Economists had expected total sales would advance 1.0 percent m-o-m in August.
According to the report, the largest gains in retail sales were recorded in food services and drinking (+4.7 percent m-o-m), clothing (+2.9 percent m-o-m) and furniture (+2.1 percent m-o-m). In addition, gasoline prices rose, supporting receipts at service stations (+0.4 percent m-o-m), while sales of autos edged up 0.2 percent m-o-m.
Excluding auto, retail sales grew 0.7 percent m-o-m in August after a revised 1.3 percent m-o-m climb in the previous month (originally a 1.9 percent m-o-m surge), worse than economists’ forecast of a 0.9 percent m-o-m advance.

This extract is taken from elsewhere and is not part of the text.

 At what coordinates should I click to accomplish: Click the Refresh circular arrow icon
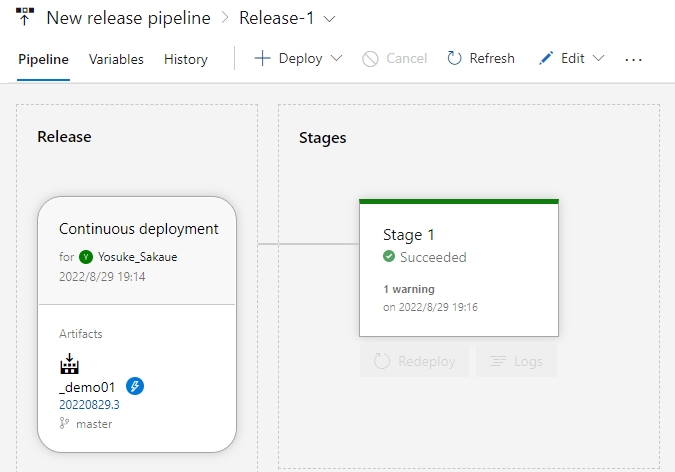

Meanwhile, closely watched core retail sales, which exclude automobiles, gasoline, building materials and food services, and are used in GDP calculations, edged down 0.1 m-o-m in August after a downwardly revised 0.9 percent m-o-m rise in July (originally a 1.4 percent m-o-m jump). Economists had forecast core retail sales growing 0.5 percent m-o-m in August.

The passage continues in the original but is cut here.